Molecular Combing technology samples the entire genome in a single analysis; there are only a few other technologies that can provide such complete genome testing. Compared to FISH, DNA prepared using Molecular Combing is linearly arranged using the force of the air-liquid meniscus to drive chromosome stretching and arrangement. As the DNA is combed with a constant stretching factor, the relative positions of specific DNA probes (that are hybridized along the length of the chromosomes) can be compared more precisely at a high resolution (1 kb).
The key differences between Molecular Combing and PCR and other sequencing techniques are that Molecular Combing is performed on a single molecule and, therefore, requires no amplification or averaging of results.

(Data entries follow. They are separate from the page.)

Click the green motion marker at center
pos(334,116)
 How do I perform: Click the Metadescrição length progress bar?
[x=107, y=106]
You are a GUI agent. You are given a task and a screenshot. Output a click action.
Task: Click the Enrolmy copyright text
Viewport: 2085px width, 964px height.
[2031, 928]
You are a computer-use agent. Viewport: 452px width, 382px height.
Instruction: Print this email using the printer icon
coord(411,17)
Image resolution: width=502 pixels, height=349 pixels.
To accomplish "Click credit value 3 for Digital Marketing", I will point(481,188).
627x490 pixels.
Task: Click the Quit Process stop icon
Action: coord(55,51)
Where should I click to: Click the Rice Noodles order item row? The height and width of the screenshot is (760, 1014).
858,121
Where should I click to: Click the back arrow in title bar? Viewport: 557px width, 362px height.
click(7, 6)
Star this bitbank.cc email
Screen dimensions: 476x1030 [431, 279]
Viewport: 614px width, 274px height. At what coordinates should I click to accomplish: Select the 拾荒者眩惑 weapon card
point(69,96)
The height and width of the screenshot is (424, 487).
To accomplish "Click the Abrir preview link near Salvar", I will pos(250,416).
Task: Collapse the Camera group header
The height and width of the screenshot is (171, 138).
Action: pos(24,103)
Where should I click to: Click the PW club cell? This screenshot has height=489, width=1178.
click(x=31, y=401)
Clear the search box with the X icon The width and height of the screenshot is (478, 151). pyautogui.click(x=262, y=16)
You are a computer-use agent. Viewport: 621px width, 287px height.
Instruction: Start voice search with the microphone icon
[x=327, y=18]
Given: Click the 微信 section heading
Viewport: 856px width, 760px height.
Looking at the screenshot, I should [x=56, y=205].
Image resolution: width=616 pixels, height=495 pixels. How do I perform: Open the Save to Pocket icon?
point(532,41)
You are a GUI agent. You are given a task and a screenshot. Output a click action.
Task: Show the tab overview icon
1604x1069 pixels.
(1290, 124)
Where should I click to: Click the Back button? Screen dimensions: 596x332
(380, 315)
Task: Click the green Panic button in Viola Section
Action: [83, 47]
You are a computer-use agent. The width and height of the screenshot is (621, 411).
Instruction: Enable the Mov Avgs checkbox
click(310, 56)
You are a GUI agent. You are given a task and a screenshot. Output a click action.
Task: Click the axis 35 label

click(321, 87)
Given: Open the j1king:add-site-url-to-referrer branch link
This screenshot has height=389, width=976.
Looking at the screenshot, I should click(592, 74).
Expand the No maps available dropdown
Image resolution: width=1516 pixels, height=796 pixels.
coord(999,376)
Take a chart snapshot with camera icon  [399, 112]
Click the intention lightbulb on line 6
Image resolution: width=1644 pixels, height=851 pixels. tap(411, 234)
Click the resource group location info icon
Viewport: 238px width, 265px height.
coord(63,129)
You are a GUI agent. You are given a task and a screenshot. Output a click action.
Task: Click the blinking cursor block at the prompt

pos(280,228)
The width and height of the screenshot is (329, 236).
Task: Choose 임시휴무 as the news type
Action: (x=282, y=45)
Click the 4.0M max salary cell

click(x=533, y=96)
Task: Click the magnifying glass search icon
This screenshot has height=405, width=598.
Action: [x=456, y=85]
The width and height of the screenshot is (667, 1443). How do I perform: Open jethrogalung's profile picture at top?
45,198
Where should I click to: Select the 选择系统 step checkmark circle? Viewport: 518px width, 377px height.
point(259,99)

Molecular Combing is well positioned to establish itself in indication areas where cytogenetic analysis, PCR and immunocapture are already used for diagnostic purposes. It will also offer significant advantages in time, cost and accuracy over traditional tests done by either of these methods.
Sequencing of even a single chromosome (average size of about a hundred million bases) would take much longer than analysis by Molecular Combing, which can provide a clear and rapid screening in cases where sequencing is not necessary.
You can use DNA from any cell type and from any species.
We can currently identify and analyze combed single DNA molecules with a length of 1 Mb.
Molecular Combing is highly reproducible when you use Genomic Vision products, i.e., the Molecular Combing System (MCS), CombiCoverslips (vinyl-silane treated coverslips) and protocols. These products and procedures undergo rigorous Quality Control and standardization tests.
Following Genomic Vision’s protocols makes Molecular Combing easy to perform.
Molecular Combing can resolve up to 1 kb of DNA.
With Molecular Combing you can indentify different rearrangements, including inversions, deletions, duplications and balanced translocations.
The largest rearrangement that the technology has currently identified has a length of 1.7 kb.
Molecular Combing enables all gene copies to be visualized and their number discerned.
Unlike other approaches Genomic Vision’s Molecular Combing System is automated and uses a constant stretching factor of 2 kb/µm enabling the extension of DNA fragments that range in size between 300 kb and 2 Mb. Additionally the DNA is irreversibly attached and aligned uniformly in parallel with all DNA molecules over the entire surface. Genomic Vision’s Molecular Combing procedure can resolve 1 kb of DNA.